Atlantic City’s recent woes provide a lesson for any destination hoping to find gold in the glitter of casino development. By last month, four of the New Jersey beach city’s 12 casinos were closed, with two more reportedly teetering. Some 8,000 people are now out of work.
The key point: Casinos are a manufactured tourist attraction. Usually, their architecture, decor, and guest experience have nothing to do with their geographical location—no inherent link to the character of the destination. (Indeed, they often try to evoke some other place, theme-park style. For some reason, Italy seems to rank high in providing such fake ambiance, from Caesar to the Renaissance to Venice.)
Without sense-of-place as a unique selling point, any destination dependent on casinos is vulnerable to new competitors in more convenient, cheaper locations.
That’s what happened to Atlantic City.
The resort city had been on the decline in the early 1970s. By then, it was known mainly for its street names featured on the Monopoly game board and the Miss America beauty pageant, itself a franchise of shrinking prominence. Introduced in 1976, casinos were to be the city’s salvation.
For nearly a generation, they were. Atlantic City was monopoly come true: the only legal gambling destination east of the Mississippi.
But laws changed, and new casinos sprouted in neighboring states and on Indian reservations. Adding to all this new competition, the strain of the 2008 financial collapse signaled the beginning of the end for the tiring gambling mecca. During the years of casino success, the city had failed to develop its character in other ways, to make itself inherently an interesting, attractive place to visit and live. It depended on the monoculture of gaming, a fatal error.
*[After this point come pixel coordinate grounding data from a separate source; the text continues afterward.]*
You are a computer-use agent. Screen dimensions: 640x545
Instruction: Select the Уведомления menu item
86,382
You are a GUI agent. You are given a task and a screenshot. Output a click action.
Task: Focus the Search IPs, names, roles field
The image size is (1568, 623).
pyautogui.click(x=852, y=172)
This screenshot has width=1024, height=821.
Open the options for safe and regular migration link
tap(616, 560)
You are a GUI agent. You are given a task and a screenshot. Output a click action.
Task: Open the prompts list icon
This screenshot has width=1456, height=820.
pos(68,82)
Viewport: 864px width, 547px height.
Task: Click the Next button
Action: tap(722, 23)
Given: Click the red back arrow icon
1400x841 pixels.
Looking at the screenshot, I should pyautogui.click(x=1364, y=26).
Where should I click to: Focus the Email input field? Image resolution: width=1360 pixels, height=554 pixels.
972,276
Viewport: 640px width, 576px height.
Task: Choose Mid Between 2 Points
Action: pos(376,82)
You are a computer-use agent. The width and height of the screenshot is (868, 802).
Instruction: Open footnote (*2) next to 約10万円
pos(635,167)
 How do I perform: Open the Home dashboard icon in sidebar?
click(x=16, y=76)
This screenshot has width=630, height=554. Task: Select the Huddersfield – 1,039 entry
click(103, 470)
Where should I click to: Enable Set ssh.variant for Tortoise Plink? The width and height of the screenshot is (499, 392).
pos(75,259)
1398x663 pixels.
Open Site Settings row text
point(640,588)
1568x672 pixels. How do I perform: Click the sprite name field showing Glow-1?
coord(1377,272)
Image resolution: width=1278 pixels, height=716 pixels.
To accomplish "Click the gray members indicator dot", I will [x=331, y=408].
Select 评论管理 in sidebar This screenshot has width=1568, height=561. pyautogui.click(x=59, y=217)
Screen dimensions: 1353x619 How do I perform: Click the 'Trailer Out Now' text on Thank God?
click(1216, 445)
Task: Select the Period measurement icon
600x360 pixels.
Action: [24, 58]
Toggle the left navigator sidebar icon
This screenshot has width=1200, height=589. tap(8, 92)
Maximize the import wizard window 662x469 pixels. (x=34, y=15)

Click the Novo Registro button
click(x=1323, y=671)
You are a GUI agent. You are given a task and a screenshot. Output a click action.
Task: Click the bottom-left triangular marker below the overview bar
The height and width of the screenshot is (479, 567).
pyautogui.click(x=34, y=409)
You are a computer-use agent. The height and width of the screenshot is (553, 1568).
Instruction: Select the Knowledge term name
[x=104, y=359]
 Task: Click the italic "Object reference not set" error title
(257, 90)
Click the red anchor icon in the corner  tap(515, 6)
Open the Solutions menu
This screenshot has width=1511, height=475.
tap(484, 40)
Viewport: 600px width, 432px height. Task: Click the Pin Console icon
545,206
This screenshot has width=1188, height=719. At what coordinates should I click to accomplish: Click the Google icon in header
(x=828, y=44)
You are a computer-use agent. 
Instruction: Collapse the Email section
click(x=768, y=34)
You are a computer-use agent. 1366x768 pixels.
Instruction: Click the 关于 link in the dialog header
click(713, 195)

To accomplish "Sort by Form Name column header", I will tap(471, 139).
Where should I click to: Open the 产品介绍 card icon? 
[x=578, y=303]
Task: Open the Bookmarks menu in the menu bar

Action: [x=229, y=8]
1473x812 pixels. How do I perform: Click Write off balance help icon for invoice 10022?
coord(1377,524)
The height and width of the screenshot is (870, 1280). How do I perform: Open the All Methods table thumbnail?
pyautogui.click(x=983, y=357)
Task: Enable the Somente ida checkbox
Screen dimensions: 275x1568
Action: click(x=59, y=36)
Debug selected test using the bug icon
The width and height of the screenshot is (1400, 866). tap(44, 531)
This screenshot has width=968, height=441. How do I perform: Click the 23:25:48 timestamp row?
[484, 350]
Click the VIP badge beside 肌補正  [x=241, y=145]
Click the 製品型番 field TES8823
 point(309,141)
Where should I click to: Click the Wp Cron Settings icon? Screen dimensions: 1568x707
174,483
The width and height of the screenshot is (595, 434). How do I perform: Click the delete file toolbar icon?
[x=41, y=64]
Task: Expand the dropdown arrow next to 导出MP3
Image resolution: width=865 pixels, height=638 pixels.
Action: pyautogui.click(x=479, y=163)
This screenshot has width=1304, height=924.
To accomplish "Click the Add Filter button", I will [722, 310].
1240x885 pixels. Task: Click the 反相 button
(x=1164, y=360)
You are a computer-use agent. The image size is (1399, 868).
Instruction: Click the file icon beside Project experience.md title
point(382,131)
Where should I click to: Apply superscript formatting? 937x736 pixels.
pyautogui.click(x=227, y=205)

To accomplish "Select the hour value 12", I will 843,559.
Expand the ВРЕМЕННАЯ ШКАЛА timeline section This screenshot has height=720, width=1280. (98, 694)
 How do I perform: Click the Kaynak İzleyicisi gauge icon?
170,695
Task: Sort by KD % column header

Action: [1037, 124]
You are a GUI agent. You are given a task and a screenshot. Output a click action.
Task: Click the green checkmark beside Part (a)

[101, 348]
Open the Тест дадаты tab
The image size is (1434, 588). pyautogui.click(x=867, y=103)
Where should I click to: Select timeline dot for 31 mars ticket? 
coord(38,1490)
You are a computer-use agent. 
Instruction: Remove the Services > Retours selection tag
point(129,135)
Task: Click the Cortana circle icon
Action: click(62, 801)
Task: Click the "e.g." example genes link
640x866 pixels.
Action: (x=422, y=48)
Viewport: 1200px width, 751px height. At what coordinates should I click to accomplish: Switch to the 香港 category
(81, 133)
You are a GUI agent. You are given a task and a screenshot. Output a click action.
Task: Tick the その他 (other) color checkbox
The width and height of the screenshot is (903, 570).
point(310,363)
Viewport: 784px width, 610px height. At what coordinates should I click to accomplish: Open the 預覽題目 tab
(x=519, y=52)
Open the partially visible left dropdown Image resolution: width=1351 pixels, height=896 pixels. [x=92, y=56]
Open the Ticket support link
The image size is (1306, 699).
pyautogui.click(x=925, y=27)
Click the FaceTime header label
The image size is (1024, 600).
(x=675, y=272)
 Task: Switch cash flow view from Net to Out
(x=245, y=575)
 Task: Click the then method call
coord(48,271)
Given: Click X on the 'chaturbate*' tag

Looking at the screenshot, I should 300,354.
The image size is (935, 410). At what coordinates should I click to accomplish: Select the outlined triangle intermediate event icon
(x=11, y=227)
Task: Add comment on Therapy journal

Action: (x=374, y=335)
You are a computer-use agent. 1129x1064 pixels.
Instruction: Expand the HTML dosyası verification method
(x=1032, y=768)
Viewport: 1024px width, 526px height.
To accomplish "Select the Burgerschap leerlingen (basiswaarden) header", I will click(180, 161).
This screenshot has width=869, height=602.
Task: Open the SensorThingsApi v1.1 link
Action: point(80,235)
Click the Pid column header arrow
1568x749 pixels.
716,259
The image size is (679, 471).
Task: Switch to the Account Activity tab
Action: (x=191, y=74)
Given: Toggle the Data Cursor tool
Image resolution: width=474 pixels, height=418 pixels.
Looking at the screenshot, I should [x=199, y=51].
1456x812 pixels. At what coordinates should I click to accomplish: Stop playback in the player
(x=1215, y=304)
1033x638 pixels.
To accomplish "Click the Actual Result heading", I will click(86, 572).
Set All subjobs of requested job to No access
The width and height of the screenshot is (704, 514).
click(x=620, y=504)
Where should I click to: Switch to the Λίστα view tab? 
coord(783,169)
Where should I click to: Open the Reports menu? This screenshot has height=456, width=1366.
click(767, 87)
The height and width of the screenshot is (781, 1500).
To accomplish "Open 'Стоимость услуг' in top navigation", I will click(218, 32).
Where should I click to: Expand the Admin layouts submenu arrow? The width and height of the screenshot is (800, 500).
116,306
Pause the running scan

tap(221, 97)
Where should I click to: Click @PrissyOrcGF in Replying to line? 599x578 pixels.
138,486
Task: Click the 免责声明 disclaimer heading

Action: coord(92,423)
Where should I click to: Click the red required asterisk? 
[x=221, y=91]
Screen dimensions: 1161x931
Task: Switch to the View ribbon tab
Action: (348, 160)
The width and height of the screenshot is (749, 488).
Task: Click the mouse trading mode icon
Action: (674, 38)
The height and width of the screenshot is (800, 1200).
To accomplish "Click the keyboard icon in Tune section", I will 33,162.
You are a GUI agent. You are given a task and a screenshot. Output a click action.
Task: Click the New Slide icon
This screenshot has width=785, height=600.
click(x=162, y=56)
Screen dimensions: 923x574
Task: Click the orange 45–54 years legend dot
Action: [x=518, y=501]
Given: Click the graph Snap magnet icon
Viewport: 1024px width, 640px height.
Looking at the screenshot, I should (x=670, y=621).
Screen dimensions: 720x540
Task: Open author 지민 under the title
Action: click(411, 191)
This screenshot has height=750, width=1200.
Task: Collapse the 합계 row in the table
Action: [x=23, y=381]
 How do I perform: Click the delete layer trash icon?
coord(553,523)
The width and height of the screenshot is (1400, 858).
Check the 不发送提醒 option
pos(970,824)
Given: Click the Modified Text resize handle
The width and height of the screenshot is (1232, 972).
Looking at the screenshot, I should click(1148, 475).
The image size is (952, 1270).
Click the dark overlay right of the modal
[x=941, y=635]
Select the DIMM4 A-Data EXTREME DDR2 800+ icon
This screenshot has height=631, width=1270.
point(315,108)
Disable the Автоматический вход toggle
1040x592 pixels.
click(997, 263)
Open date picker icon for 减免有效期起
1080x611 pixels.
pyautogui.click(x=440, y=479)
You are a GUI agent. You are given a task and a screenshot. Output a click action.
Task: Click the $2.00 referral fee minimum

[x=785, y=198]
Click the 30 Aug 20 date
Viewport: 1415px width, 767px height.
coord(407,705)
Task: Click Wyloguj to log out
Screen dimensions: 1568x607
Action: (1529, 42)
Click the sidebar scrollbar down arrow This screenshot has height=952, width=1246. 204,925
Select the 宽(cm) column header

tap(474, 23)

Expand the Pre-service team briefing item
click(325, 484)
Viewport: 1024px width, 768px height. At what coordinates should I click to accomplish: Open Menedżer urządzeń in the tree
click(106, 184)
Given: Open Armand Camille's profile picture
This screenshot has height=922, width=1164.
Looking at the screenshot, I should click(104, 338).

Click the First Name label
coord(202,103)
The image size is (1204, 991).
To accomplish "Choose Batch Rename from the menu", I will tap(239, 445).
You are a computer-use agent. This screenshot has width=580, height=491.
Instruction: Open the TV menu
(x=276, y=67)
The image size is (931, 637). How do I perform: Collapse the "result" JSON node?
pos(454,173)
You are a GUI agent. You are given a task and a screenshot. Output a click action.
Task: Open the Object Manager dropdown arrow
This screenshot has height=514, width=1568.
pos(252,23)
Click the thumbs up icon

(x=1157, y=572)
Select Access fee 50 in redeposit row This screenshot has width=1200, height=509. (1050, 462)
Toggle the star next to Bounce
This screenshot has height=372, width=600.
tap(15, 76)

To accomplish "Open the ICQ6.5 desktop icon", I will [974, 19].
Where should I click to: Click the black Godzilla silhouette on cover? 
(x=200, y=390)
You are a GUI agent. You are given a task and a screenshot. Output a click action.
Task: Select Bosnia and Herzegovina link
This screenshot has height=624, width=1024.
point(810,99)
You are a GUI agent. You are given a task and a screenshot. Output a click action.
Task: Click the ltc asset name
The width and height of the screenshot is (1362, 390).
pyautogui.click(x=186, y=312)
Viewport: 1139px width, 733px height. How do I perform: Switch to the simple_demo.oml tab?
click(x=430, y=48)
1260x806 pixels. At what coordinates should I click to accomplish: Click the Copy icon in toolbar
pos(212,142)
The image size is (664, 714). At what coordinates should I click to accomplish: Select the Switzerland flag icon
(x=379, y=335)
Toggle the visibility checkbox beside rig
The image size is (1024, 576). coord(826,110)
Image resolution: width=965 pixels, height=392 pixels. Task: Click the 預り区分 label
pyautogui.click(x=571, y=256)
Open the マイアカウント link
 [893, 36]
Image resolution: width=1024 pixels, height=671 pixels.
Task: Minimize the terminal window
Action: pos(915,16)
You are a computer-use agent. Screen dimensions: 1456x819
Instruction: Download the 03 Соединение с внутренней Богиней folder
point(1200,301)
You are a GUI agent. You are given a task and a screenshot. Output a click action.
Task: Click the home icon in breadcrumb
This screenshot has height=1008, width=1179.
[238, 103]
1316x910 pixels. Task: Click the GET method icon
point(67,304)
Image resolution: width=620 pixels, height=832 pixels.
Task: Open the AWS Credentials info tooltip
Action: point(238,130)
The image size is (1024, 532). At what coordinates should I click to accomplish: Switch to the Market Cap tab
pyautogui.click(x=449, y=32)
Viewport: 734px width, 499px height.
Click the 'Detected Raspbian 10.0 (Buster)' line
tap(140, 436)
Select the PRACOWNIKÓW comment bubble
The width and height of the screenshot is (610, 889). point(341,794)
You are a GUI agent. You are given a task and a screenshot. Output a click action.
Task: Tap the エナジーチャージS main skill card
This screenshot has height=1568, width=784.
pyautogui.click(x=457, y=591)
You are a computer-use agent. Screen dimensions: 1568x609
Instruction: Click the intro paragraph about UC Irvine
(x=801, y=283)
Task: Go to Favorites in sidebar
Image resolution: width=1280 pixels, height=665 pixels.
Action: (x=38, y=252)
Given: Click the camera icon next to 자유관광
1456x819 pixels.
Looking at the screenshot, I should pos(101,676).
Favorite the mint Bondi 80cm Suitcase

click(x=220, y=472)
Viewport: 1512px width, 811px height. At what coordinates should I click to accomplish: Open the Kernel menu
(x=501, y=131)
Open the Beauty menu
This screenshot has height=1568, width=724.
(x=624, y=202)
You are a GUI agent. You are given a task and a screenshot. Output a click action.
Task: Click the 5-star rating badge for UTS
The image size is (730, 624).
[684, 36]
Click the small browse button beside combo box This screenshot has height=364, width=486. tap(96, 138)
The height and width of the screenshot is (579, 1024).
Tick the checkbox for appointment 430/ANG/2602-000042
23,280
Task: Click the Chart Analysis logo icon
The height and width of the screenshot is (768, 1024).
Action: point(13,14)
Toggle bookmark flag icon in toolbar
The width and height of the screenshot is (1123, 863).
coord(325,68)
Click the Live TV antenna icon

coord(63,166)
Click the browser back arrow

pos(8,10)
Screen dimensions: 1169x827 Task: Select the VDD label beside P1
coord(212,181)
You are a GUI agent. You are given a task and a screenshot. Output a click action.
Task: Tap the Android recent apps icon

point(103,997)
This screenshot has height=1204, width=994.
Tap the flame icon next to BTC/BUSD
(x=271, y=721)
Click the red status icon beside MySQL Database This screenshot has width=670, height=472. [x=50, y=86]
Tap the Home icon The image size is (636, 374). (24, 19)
Even at their height, Atlantic City casinos attracted a large proportion of day trippers, people who rode in on buses from Philadelphia, Baltimore, or New York just for a few hours of gambling. They didn’t buy hotel rooms, dinners, breakfasts, or much of anything else. Many didn’t even go to the beach. The economic juice came almost solely from staffing and supplying casinos.
Casinos tend to be generic, hardly ever reflective of the locale. They do not attract tourists interested in the place; they attract people who want to gamble. Given the relentlessly increasing demand for beach tourism, there are few seaside cities that really need casinos for economic success. What’s more, the casino scene may deter more desirable overnight tourists who are looking for a less glitz and more focus on the pleasures of he shore.
Atlantic City shows that casino success may be fleeting. Long term, casinos are a bad bet for places that have their own inherent and distinctive attractions such as scenery, nature, and history.
Such destinations would be wise not to go “all in.”